Many ask me what it is like to own, handle and train a breeding stallion day to day. This is a somewhat complex question, but I will do my best to share some breif aspects. Stallion handling shares all the same responsibilities as dealing with any other horse but doubles the risks, responsibilities and safety protocols that must be observed. Stallion handling requires careful planning, organization, awareness of your surroundings (i.e. the equine environment around you) and a great deal of caution. A stallion handler must become familiar with the stallion's personality and behaviour patterns both on and off the stallion's home property.
Most importantly, the stallion handler must make it clear to the stallion as to what purpose (the handler) intends for the stallion each time prior to being brought out of his stall. This is done by cues. No matter the stallion's job, the stallion is expected to behave in safe and orderly fashion each time he is handled. Cues that handlers use vary from one stud handler to another and from farm to farm and stallion to stallion, depending on the stallion's personality and excitability, but what is important is that the stud understands his own cues and respects his handler. Having explained that, a dependable routine is important for a stud, and the same handler (or a very limited number of handlers) is preferred to many because handlers do things in different ways and it is important that the stud recieves the same cues done in the same ways each and every time he is handled in order to reduce miscommunication that could lead to confusion for the stud and endanger those around him.
There are too many factors that a stallion owner and/or handler must premeditate to list here; however I will provide a few examples. There are cicrumstances that the stallion handler must be aware of and plan to avoid, such as stabling (especially cycling) mares too close to the stallion, parking your horse trailer next to another at a show that has cycling mares competing, it is also not advisable to school most stallions at smaller indoor shows along side children and their ponies.
Regarding housing, we designed our barn in such a way to accomodate the requirements of a breeding stallion, young horses, broodmares and riding horses. Our stallion's stall is located in a particular area of our barn that is away from mares and even the general sight and smell of them; however, I adamantly believe that a stallion should not be socially isolated. Stallions also need as much of a social life as can safely be afforded. Stallions also, are herd animals that thrive on social interation. Many people forget this and this makes for a very lonely and unhappy life for a stallion. How can he be expected to perform at peak when he is unhappy?

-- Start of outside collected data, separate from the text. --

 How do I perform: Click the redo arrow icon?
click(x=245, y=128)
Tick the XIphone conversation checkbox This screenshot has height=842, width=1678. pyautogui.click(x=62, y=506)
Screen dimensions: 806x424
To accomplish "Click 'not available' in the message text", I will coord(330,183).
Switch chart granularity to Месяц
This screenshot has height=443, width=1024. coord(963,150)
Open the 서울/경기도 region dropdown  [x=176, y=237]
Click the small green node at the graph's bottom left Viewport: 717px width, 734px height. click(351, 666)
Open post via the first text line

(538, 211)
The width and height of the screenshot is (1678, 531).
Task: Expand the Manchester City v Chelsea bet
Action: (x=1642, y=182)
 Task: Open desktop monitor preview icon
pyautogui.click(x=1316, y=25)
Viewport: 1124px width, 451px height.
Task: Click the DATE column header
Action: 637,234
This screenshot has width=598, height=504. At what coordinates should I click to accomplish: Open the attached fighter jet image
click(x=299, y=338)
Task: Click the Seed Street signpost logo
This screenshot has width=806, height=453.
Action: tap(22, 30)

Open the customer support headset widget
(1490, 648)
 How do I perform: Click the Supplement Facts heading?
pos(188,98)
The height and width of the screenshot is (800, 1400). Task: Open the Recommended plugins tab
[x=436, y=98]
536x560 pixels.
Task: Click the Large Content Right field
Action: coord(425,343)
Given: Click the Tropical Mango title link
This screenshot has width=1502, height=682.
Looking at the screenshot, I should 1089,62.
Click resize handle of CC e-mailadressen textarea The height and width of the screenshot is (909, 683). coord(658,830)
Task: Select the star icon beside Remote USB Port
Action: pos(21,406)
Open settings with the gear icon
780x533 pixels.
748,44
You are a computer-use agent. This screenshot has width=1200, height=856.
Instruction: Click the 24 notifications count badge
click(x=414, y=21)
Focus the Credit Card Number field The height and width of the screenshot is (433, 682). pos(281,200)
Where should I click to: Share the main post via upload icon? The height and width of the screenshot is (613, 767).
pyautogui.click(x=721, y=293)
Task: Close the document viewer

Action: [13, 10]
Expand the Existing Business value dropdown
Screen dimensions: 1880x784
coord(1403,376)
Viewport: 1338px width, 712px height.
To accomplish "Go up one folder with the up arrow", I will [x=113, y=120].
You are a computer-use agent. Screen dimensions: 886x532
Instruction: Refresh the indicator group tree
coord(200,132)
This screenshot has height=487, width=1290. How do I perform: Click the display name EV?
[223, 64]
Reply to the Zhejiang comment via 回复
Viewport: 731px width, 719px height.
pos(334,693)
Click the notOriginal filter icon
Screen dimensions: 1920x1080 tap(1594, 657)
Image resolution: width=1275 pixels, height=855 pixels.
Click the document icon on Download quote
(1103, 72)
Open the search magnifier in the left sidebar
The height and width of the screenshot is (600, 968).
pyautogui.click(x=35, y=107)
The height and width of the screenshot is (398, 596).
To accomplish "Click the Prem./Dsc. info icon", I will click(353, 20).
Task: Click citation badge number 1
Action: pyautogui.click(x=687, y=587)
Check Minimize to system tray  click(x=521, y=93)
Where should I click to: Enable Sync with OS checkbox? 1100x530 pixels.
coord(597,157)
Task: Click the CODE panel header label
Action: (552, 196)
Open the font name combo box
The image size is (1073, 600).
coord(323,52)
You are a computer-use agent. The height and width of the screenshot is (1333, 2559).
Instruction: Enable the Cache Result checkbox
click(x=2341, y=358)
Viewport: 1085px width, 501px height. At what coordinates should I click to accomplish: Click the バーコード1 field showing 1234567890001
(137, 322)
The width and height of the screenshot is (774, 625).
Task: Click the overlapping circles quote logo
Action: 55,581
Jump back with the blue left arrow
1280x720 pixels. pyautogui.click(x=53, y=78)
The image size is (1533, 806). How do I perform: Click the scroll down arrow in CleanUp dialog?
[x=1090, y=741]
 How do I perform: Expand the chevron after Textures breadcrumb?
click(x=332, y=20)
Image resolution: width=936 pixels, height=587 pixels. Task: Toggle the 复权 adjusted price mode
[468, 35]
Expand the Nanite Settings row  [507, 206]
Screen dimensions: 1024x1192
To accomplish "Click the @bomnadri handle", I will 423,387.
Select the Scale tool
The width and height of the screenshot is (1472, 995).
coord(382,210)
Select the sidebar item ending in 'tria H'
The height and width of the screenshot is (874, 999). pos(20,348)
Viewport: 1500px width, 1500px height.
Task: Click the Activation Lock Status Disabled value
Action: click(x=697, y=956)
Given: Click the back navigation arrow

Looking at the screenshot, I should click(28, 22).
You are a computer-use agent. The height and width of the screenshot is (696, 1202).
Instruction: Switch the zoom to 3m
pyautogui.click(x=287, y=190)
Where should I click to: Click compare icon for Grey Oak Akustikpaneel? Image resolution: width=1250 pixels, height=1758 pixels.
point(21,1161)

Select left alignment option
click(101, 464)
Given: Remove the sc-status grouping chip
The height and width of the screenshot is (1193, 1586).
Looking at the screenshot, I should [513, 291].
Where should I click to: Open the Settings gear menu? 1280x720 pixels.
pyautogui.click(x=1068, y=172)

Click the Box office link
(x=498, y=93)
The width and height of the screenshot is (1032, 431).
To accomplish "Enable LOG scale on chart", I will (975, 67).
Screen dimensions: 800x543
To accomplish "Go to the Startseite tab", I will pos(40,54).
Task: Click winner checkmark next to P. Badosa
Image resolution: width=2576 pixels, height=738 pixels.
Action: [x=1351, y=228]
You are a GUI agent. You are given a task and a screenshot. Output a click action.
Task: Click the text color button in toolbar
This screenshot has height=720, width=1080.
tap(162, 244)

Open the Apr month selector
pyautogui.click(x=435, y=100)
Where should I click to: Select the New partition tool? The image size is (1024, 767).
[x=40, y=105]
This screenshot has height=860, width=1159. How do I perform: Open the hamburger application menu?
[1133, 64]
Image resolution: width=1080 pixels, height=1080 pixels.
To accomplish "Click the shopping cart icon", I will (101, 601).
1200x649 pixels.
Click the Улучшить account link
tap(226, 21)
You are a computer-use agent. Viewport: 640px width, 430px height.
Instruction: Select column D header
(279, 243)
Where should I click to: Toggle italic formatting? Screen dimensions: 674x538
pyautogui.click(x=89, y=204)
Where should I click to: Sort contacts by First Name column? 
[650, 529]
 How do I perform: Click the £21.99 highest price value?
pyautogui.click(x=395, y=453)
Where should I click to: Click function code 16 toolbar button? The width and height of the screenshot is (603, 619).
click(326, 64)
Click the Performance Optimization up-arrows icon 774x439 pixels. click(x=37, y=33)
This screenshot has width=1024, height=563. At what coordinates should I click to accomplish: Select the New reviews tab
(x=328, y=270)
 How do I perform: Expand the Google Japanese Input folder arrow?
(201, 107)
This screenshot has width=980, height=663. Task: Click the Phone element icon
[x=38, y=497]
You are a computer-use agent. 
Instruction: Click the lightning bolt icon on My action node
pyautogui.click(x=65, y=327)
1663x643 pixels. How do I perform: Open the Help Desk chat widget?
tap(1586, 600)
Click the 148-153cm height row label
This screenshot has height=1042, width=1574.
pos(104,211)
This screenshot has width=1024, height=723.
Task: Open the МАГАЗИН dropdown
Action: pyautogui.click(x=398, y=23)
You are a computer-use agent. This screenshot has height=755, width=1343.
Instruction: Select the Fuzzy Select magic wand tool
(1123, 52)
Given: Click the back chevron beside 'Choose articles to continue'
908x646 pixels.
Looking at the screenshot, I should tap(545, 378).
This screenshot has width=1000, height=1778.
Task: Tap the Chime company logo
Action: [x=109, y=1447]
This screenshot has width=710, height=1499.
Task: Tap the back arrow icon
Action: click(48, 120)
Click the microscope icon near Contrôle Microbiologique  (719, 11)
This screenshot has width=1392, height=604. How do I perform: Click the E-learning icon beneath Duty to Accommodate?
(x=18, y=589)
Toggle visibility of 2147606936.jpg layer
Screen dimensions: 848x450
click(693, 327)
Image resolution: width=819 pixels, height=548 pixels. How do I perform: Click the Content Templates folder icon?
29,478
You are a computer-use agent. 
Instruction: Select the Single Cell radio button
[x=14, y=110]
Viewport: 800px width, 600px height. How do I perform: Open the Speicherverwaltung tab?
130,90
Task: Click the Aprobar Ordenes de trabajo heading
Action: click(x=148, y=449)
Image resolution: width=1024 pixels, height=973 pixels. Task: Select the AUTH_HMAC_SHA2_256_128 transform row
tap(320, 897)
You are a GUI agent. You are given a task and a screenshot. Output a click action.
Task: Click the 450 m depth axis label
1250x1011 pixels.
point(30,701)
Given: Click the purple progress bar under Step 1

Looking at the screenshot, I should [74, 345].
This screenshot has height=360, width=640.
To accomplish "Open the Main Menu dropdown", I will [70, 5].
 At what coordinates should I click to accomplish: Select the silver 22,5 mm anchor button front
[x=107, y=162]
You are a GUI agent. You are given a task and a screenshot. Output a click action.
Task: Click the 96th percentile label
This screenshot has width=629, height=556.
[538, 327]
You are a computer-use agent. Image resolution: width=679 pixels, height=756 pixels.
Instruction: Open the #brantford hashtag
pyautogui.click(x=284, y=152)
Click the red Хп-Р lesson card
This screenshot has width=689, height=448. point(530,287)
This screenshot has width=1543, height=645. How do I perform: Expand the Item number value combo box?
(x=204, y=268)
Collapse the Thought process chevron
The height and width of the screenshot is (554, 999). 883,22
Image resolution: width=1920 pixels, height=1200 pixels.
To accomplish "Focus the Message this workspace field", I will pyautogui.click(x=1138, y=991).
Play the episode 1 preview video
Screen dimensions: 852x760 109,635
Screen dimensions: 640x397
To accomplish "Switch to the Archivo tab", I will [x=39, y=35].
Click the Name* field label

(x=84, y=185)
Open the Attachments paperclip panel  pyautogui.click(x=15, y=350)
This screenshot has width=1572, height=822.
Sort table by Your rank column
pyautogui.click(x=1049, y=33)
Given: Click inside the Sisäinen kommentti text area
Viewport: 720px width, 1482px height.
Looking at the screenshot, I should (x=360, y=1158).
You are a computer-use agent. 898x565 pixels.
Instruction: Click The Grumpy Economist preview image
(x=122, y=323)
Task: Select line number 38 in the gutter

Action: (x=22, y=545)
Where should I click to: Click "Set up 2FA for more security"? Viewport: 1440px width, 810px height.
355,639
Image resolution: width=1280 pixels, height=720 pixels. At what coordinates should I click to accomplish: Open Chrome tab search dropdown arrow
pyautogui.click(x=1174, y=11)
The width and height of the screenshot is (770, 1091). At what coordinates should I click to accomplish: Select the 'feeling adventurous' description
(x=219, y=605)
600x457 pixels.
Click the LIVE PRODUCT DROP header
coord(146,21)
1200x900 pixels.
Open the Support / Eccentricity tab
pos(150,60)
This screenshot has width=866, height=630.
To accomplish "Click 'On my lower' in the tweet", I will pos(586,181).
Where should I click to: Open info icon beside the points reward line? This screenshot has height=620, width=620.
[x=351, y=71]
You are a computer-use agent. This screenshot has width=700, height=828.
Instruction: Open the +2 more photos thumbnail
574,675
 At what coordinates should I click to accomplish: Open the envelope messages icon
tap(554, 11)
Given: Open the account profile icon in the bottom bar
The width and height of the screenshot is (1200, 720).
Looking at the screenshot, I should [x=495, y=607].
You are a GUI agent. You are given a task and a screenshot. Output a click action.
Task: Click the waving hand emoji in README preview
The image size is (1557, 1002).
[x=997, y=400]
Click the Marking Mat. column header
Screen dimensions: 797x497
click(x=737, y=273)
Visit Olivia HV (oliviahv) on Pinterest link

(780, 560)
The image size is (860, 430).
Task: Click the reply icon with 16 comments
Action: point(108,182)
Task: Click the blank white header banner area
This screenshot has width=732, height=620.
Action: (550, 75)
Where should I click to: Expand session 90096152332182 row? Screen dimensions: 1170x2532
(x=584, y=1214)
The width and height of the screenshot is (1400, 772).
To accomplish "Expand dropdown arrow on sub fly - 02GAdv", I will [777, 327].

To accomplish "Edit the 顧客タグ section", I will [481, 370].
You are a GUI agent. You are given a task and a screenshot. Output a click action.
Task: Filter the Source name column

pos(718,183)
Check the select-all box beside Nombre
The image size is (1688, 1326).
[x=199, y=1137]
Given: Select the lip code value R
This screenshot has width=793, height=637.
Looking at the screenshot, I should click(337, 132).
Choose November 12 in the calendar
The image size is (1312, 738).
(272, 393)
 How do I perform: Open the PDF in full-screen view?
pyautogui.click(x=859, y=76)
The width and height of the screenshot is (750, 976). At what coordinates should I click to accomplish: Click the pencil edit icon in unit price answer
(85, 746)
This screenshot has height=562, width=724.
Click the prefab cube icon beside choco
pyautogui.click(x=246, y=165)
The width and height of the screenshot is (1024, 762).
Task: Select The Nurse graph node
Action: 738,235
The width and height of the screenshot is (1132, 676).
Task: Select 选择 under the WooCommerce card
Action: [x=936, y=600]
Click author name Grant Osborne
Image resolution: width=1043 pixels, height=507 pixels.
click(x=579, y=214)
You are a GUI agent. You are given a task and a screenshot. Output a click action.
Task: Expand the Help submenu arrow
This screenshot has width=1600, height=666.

Our stallion may fraternize with occupants in the surrounding stalls and paddocks that we know to be particularly passive geldings. During ridden work, we like to train him with other geldings in the arena and on occasion, even non-cycling, well-behaved mares. Since our barn is attached to our arena, the stallion's stall is not right up against the arena so that cycling mares working in the arena do not cause him undue stress when the arena door is open between the barn and arena.
As you can tell, there is a lot of planning that goes into owning and handling a stallion and pretty well everything has to be premeditated.